Don Jon, the main character, is a slick player who treats women like inanimate objects and seems to live off testosterone alone. He lives his life in a series of rituals: everything from attending church to seeing friends and family is calculated. He owns his own life, until Barbara Sugarman (played by Scarlett Johansson) enters the picture. Temptation and sex appeal take control, and Jon finds himself doing anything that Barbara desires just to get into bed with her. Of course, it turns out that Barbara is using Jon as much as he is using her. This is not a one-sided love story. In fact, it’s not much of a love story at all.

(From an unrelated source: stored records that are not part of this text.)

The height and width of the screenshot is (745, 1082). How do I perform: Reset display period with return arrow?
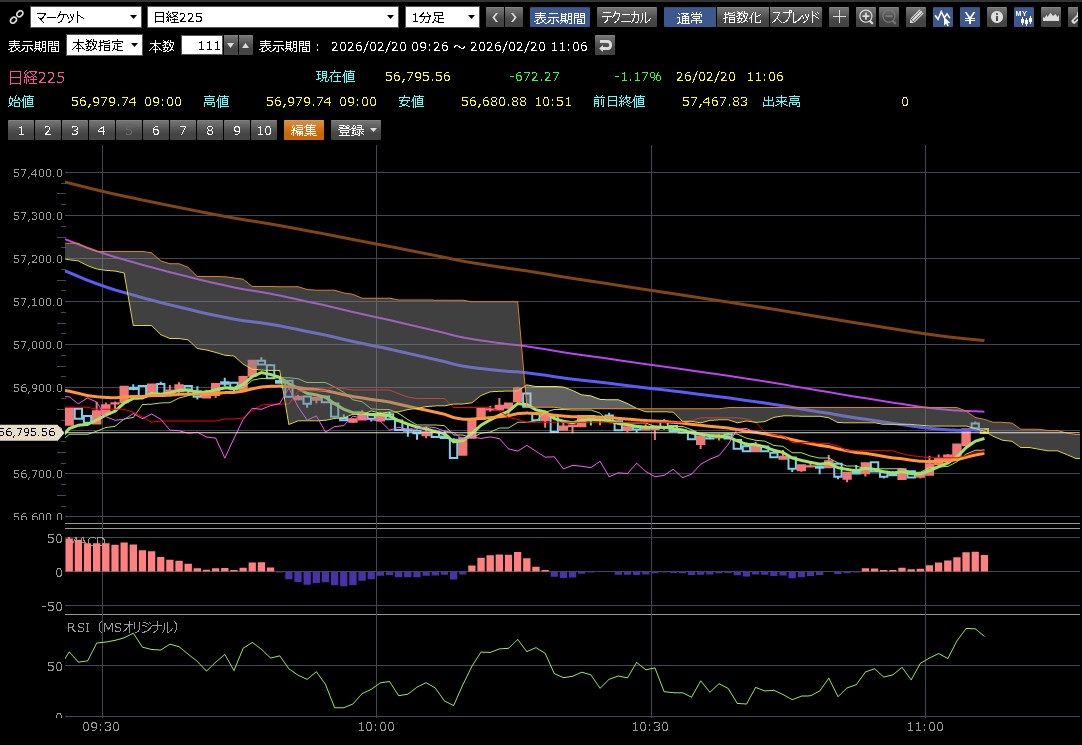point(604,46)
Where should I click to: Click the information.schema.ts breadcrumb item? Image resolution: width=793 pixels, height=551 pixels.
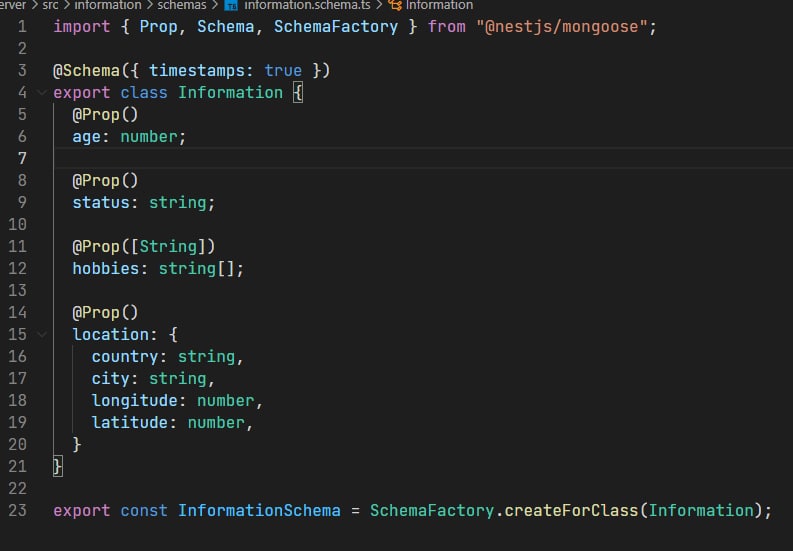tap(305, 5)
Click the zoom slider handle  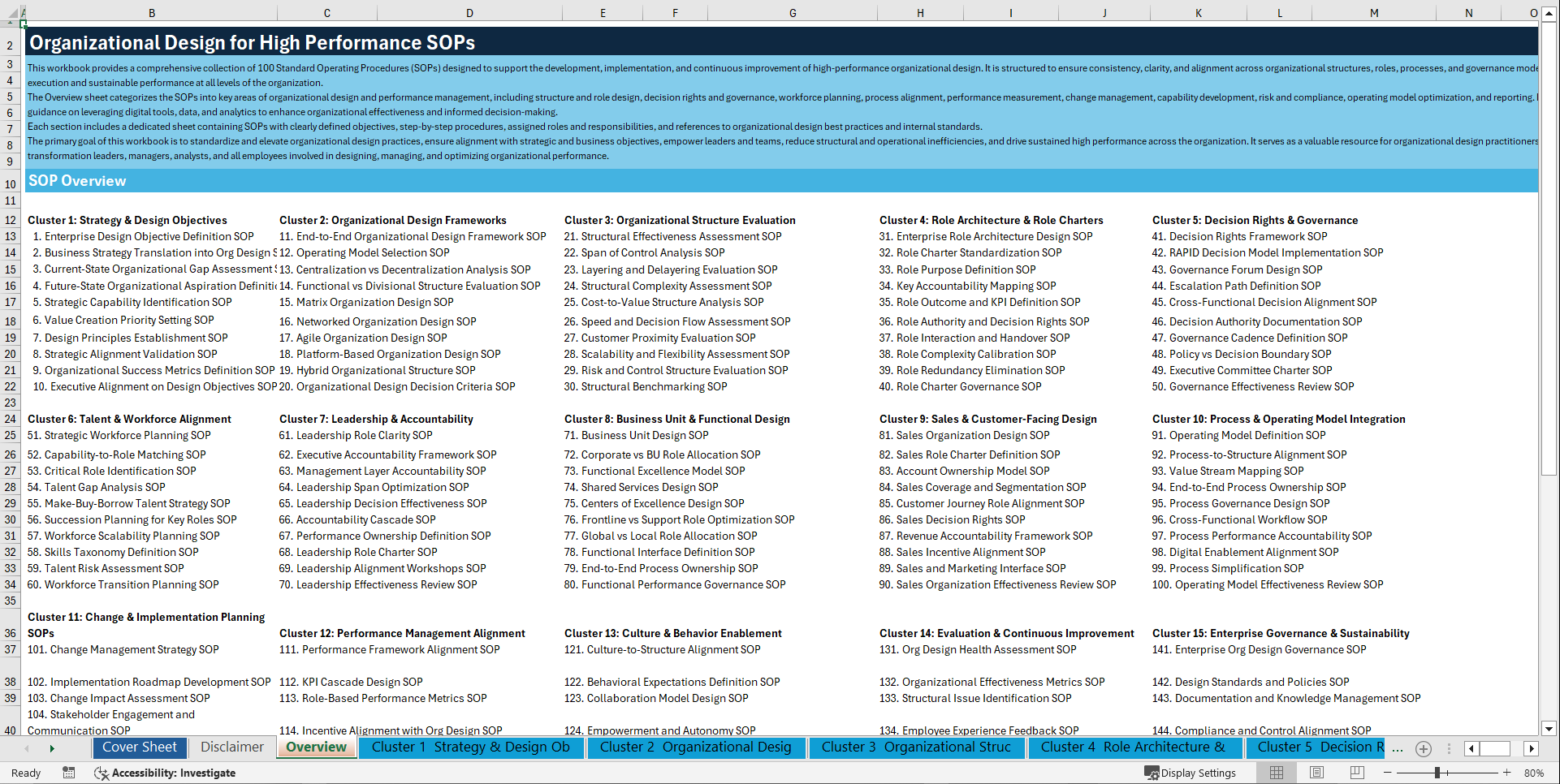coord(1437,773)
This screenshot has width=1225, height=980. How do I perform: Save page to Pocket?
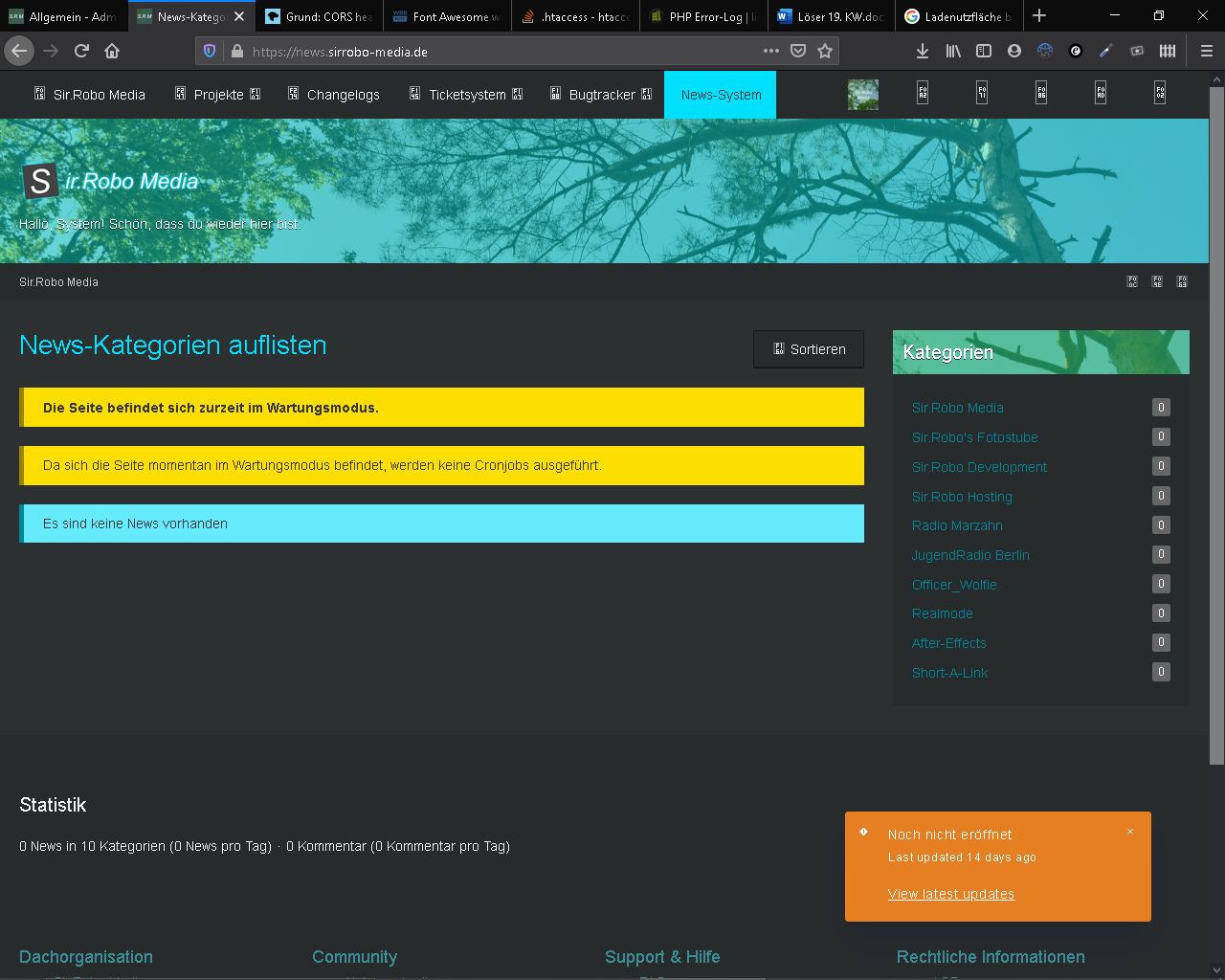[798, 51]
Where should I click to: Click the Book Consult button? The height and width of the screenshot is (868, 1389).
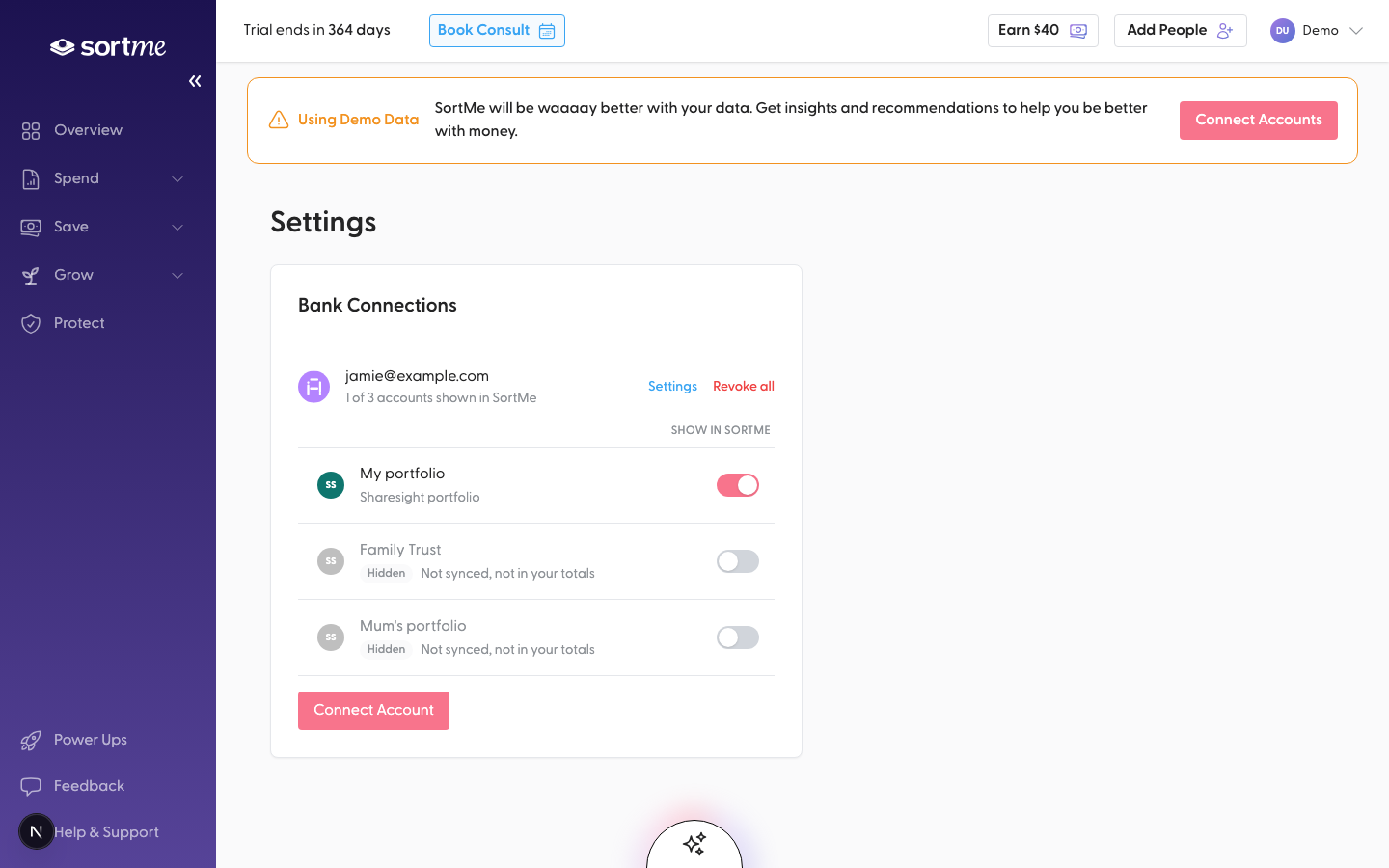coord(497,31)
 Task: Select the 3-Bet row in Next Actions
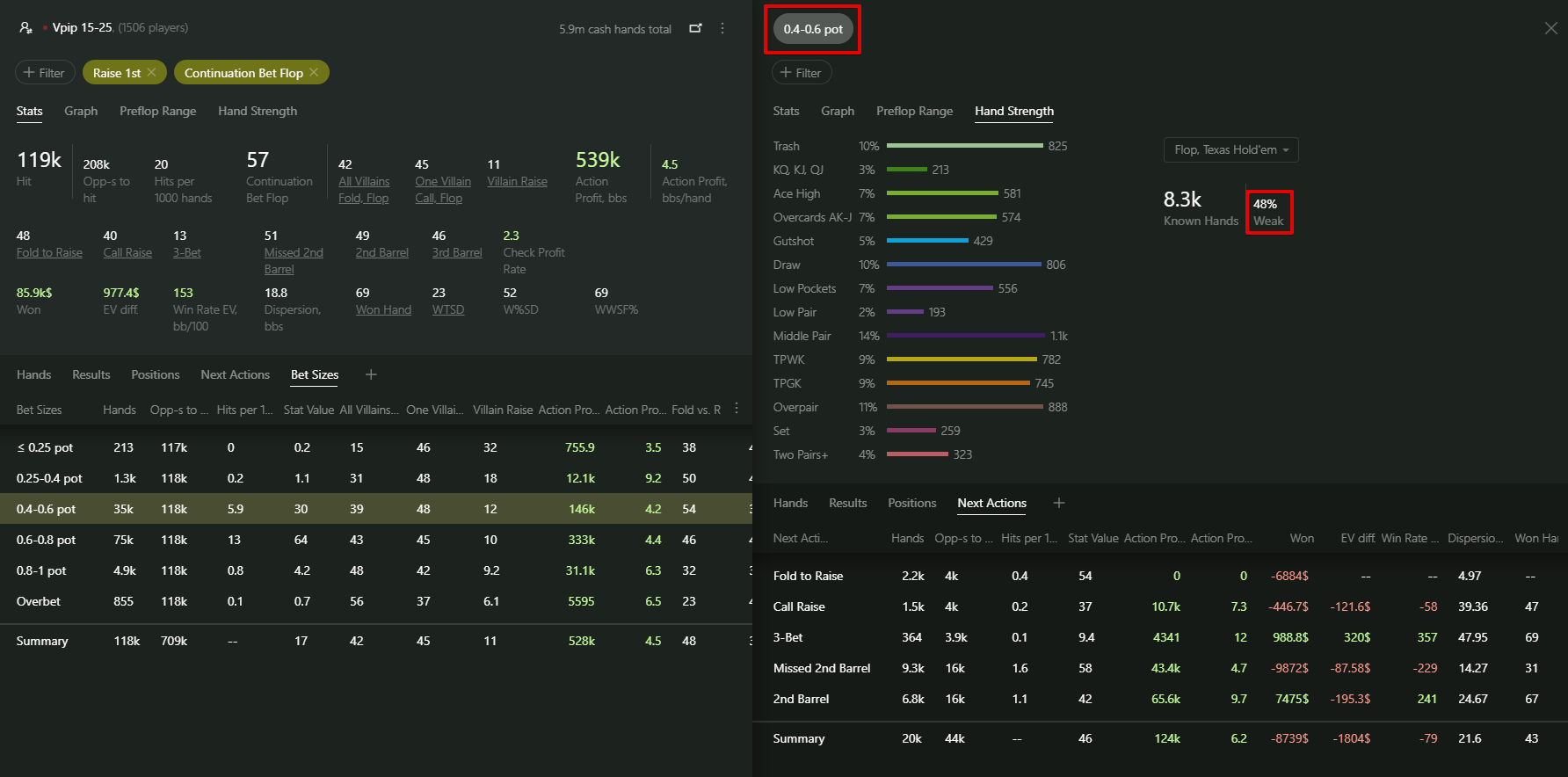788,637
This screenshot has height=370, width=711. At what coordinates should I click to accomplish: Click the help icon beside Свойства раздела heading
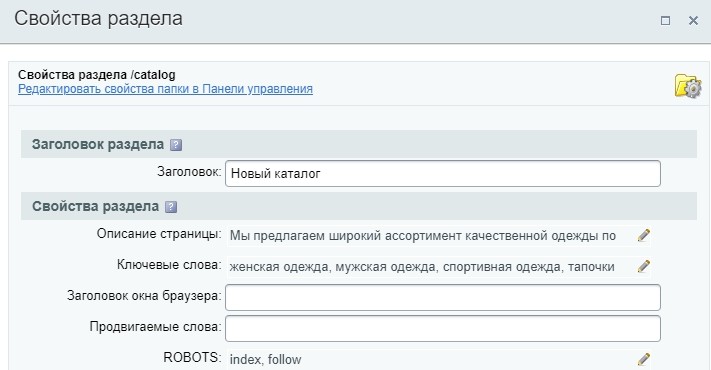(171, 207)
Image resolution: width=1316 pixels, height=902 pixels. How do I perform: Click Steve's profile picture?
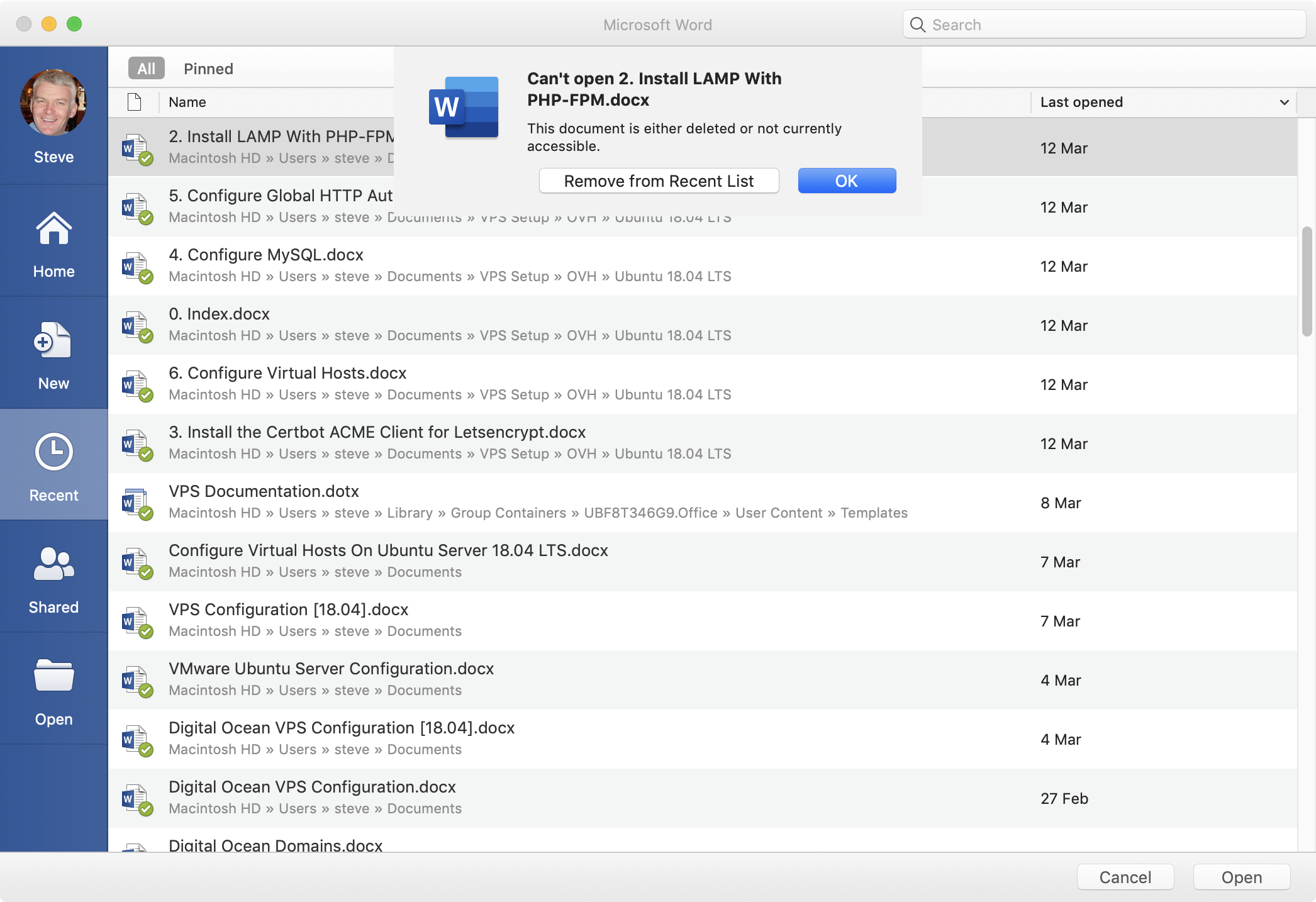(x=53, y=103)
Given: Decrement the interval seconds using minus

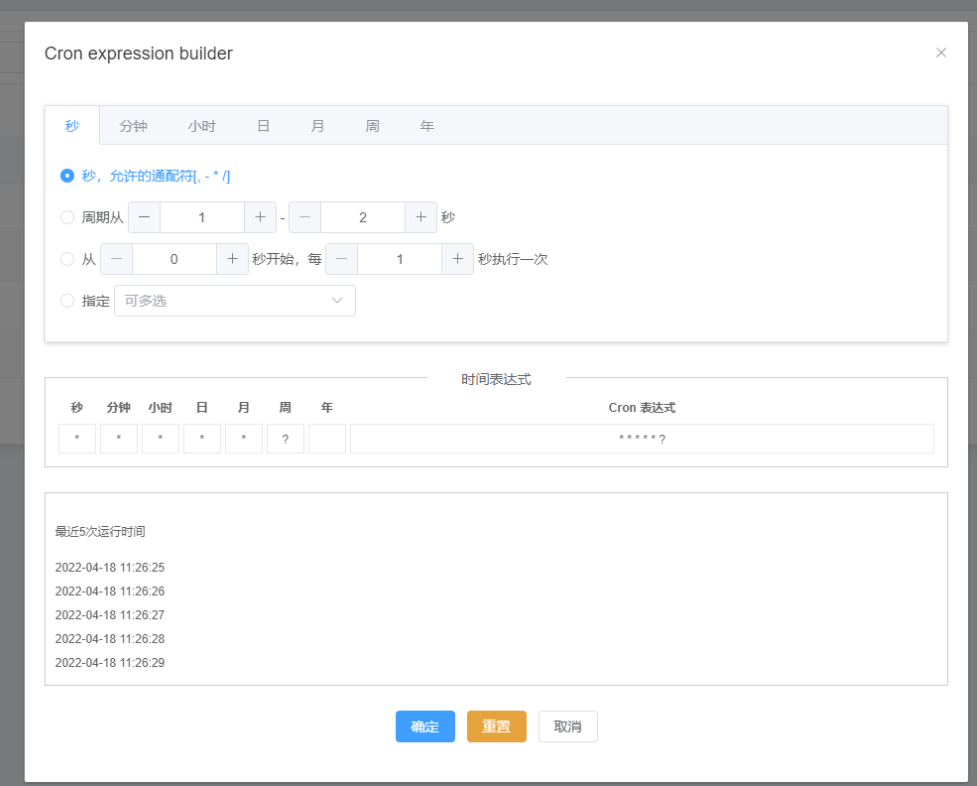Looking at the screenshot, I should [x=340, y=258].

The screenplay and camera work are kept relatively simple, which is expected for a film like this. Any sexist or crude remarks I can chalk up to extremist characters and the film’s satirical nature. The narration is straight and to-the-point. Many of the shots are filmed in flat light, with grey tones, consistent with the film’s mood. However, many of these components change when Esther (played by Julianne Moore) enters Jon’s life.
Moore’s performance is wonderful, as always, but it feels as though her character’s entrance into the storyline is too little too late. Gordon-Levitt rushes the title character’s transformation, and the result is somewhat phony and confusing. By the end of the film, it’s obvious that the actor-director has bitten off more than he can chew; his thematic ambitions outweigh the limitations of his primitive script.
As a rookie in the film production business, Gordon-Levitt deserves a free pass. After all, he created a film that was refreshingly open, raw and admittedly very engaging. He makes you listen, a feat that would earn any established director bragging rights. But unlike his arrogant main character, Joseph Gordon-Levitt would humbly accept the praise.